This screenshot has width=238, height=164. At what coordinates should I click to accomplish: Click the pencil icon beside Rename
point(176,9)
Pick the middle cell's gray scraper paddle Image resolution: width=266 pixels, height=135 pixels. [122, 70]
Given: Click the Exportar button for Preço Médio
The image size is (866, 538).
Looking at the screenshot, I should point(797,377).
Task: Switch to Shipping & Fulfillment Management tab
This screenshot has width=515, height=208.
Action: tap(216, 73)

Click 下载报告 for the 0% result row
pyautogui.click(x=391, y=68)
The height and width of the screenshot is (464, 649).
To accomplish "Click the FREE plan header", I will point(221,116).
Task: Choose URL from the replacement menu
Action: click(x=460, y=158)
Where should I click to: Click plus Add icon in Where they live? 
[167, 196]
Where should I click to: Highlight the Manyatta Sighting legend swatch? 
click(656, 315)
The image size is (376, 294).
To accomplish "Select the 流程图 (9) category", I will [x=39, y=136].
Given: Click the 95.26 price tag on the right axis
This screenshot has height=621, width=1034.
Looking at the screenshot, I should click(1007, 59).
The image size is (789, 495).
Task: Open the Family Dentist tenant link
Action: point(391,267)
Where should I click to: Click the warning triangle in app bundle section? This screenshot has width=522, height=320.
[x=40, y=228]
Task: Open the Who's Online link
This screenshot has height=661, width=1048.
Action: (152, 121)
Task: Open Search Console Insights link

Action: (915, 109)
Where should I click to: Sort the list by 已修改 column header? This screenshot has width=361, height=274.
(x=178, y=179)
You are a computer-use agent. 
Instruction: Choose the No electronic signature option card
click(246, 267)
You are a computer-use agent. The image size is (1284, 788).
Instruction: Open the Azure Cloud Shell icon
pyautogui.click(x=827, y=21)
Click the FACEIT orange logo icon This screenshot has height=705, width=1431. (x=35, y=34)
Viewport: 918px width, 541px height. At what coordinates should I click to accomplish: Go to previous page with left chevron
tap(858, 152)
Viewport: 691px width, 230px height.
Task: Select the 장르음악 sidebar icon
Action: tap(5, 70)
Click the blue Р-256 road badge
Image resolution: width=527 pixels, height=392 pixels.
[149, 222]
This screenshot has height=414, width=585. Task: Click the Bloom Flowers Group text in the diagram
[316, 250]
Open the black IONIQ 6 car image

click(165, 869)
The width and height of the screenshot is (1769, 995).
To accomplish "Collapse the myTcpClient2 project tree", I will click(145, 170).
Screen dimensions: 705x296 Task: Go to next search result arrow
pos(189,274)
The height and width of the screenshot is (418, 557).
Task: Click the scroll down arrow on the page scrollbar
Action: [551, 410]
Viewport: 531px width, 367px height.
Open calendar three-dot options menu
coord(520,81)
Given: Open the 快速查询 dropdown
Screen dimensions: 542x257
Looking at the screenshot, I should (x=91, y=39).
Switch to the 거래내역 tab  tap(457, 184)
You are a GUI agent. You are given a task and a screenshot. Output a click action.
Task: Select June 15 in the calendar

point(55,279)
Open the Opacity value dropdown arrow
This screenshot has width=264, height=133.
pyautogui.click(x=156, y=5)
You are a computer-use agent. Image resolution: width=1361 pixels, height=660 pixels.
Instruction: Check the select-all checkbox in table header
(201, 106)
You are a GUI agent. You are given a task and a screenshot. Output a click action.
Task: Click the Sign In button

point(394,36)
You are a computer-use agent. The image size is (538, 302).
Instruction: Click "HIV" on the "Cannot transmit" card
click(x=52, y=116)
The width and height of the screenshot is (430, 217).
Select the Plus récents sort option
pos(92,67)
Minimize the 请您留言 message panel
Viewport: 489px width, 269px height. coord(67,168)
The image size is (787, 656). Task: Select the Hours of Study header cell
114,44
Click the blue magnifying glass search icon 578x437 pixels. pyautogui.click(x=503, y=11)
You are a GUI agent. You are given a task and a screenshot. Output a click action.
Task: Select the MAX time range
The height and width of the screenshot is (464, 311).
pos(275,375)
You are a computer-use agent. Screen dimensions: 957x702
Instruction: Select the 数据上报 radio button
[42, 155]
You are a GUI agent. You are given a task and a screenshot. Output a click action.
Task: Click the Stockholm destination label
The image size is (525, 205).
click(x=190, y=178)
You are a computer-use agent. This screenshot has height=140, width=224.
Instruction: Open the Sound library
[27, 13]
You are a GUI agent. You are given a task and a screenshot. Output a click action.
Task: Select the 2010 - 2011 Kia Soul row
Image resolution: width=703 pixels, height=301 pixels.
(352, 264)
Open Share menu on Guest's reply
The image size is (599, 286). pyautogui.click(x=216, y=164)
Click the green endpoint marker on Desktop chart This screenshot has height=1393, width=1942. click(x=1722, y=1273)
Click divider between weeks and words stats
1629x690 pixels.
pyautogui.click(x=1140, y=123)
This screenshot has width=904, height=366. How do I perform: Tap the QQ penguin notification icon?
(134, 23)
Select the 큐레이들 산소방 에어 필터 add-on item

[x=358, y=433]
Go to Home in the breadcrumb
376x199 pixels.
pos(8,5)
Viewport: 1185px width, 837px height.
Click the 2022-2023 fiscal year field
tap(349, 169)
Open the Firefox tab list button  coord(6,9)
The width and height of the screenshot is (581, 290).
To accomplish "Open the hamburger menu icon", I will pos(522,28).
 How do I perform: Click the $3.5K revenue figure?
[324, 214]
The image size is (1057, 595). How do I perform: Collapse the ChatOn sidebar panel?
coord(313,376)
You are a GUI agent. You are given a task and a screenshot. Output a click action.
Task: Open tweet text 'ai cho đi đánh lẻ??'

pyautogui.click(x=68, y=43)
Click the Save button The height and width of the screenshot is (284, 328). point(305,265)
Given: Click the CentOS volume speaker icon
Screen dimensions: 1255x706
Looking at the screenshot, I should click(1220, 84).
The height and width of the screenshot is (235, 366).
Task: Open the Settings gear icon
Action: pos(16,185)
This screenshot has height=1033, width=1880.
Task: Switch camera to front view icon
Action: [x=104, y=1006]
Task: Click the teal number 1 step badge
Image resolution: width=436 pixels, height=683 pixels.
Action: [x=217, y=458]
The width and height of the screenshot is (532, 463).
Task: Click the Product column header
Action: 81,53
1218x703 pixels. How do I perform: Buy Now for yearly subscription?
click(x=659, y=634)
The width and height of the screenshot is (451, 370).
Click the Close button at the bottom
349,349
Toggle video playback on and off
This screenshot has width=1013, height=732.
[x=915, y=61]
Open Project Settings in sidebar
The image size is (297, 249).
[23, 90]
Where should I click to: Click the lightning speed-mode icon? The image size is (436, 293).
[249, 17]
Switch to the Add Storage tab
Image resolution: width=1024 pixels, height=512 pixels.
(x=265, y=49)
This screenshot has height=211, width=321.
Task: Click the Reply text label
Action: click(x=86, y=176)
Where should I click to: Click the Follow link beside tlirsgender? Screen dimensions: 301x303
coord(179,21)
━━━━
EXERCISE TASK - Output every one of the lines above verbatim, preserving each character, space, and line break unchanged.

FULL SOLUTION -
This screenshot has width=238, height=164. At what coordinates should I click to accomplish: Click the pencil icon beside Rename
point(176,9)
Pick the middle cell's gray scraper paddle Image resolution: width=266 pixels, height=135 pixels. [122, 70]
Given: Click the Exportar button for Preço Médio
The image size is (866, 538).
Looking at the screenshot, I should point(797,377).
Task: Switch to Shipping & Fulfillment Management tab
This screenshot has width=515, height=208.
Action: tap(216, 73)

Click 下载报告 for the 0% result row
pyautogui.click(x=391, y=68)
The height and width of the screenshot is (464, 649).
To accomplish "Click the FREE plan header", I will point(221,116).
Task: Choose URL from the replacement menu
Action: click(x=460, y=158)
Where should I click to: Click plus Add icon in Where they live? 
[167, 196]
Where should I click to: Highlight the Manyatta Sighting legend swatch? 
click(656, 315)
The image size is (376, 294).
To accomplish "Select the 流程图 (9) category", I will [x=39, y=136].
Given: Click the 95.26 price tag on the right axis
This screenshot has height=621, width=1034.
Looking at the screenshot, I should click(1007, 59).
The image size is (789, 495).
Task: Open the Family Dentist tenant link
Action: point(391,267)
Where should I click to: Click the warning triangle in app bundle section? This screenshot has width=522, height=320.
[x=40, y=228]
Task: Open the Who's Online link
This screenshot has height=661, width=1048.
Action: (152, 121)
Task: Open Search Console Insights link

Action: (915, 109)
Where should I click to: Sort the list by 已修改 column header? This screenshot has width=361, height=274.
(x=178, y=179)
You are a computer-use agent. 
Instruction: Choose the No electronic signature option card
click(246, 267)
You are a computer-use agent. The image size is (1284, 788).
Instruction: Open the Azure Cloud Shell icon
pyautogui.click(x=827, y=21)
Click the FACEIT orange logo icon This screenshot has height=705, width=1431. (x=35, y=34)
Viewport: 918px width, 541px height. At what coordinates should I click to accomplish: Go to previous page with left chevron
tap(858, 152)
Viewport: 691px width, 230px height.
Task: Select the 장르음악 sidebar icon
Action: tap(5, 70)
Click the blue Р-256 road badge
Image resolution: width=527 pixels, height=392 pixels.
[149, 222]
This screenshot has height=414, width=585. Task: Click the Bloom Flowers Group text in the diagram
[316, 250]
Open the black IONIQ 6 car image

click(165, 869)
The width and height of the screenshot is (1769, 995).
To accomplish "Collapse the myTcpClient2 project tree", I will click(145, 170).
Screen dimensions: 705x296 Task: Go to next search result arrow
pos(189,274)
The height and width of the screenshot is (418, 557).
Task: Click the scroll down arrow on the page scrollbar
Action: [551, 410]
Viewport: 531px width, 367px height.
Open calendar three-dot options menu
coord(520,81)
Given: Open the 快速查询 dropdown
Screen dimensions: 542x257
Looking at the screenshot, I should (x=91, y=39).
Switch to the 거래내역 tab  tap(457, 184)
You are a GUI agent. You are given a task and a screenshot. Output a click action.
Task: Select June 15 in the calendar

point(55,279)
Open the Opacity value dropdown arrow
This screenshot has width=264, height=133.
pyautogui.click(x=156, y=5)
You are a computer-use agent. Image resolution: width=1361 pixels, height=660 pixels.
Instruction: Check the select-all checkbox in table header
(201, 106)
You are a GUI agent. You are given a task and a screenshot. Output a click action.
Task: Click the Sign In button

point(394,36)
You are a computer-use agent. The image size is (538, 302).
Instruction: Click "HIV" on the "Cannot transmit" card
click(x=52, y=116)
The width and height of the screenshot is (430, 217).
Select the Plus récents sort option
pos(92,67)
Minimize the 请您留言 message panel
Viewport: 489px width, 269px height. coord(67,168)
The image size is (787, 656). Task: Select the Hours of Study header cell
114,44
Click the blue magnifying glass search icon 578x437 pixels. pyautogui.click(x=503, y=11)
You are a GUI agent. You are given a task and a screenshot. Output a click action.
Task: Select the MAX time range
The height and width of the screenshot is (464, 311).
pos(275,375)
You are a computer-use agent. Screen dimensions: 957x702
Instruction: Select the 数据上报 radio button
[42, 155]
You are a GUI agent. You are given a task and a screenshot. Output a click action.
Task: Click the Stockholm destination label
The image size is (525, 205).
click(x=190, y=178)
You are a computer-use agent. This screenshot has height=140, width=224.
Instruction: Open the Sound library
[27, 13]
You are a GUI agent. You are given a task and a screenshot. Output a click action.
Task: Select the 2010 - 2011 Kia Soul row
Image resolution: width=703 pixels, height=301 pixels.
(352, 264)
Open Share menu on Guest's reply
The image size is (599, 286). pyautogui.click(x=216, y=164)
Click the green endpoint marker on Desktop chart This screenshot has height=1393, width=1942. click(x=1722, y=1273)
Click divider between weeks and words stats
1629x690 pixels.
pyautogui.click(x=1140, y=123)
This screenshot has width=904, height=366. How do I perform: Tap the QQ penguin notification icon?
(134, 23)
Select the 큐레이들 산소방 에어 필터 add-on item

[x=358, y=433]
Go to Home in the breadcrumb
376x199 pixels.
pos(8,5)
Viewport: 1185px width, 837px height.
Click the 2022-2023 fiscal year field
tap(349, 169)
Open the Firefox tab list button  coord(6,9)
The width and height of the screenshot is (581, 290).
To accomplish "Open the hamburger menu icon", I will pos(522,28).
 How do I perform: Click the $3.5K revenue figure?
[324, 214]
The image size is (1057, 595). How do I perform: Collapse the ChatOn sidebar panel?
coord(313,376)
You are a GUI agent. You are given a task and a screenshot. Output a click action.
Task: Open tweet text 'ai cho đi đánh lẻ??'

pyautogui.click(x=68, y=43)
Click the Save button The height and width of the screenshot is (284, 328). point(305,265)
Given: Click the CentOS volume speaker icon
Screen dimensions: 1255x706
Looking at the screenshot, I should click(1220, 84).
The height and width of the screenshot is (235, 366).
Task: Open the Settings gear icon
Action: pos(16,185)
This screenshot has height=1033, width=1880.
Task: Switch camera to front view icon
Action: [x=104, y=1006]
Task: Click the teal number 1 step badge
Image resolution: width=436 pixels, height=683 pixels.
Action: [x=217, y=458]
The width and height of the screenshot is (532, 463).
Task: Click the Product column header
Action: 81,53
1218x703 pixels. How do I perform: Buy Now for yearly subscription?
click(x=659, y=634)
The width and height of the screenshot is (451, 370).
Click the Close button at the bottom
349,349
Toggle video playback on and off
This screenshot has width=1013, height=732.
[x=915, y=61]
Open Project Settings in sidebar
The image size is (297, 249).
[23, 90]
Where should I click to: Click the lightning speed-mode icon? The image size is (436, 293).
[249, 17]
Switch to the Add Storage tab
Image resolution: width=1024 pixels, height=512 pixels.
(x=265, y=49)
This screenshot has height=211, width=321.
Task: Click the Reply text label
Action: click(x=86, y=176)
Where should I click to: Click the Follow link beside tlirsgender? Screen dimensions: 301x303
coord(179,21)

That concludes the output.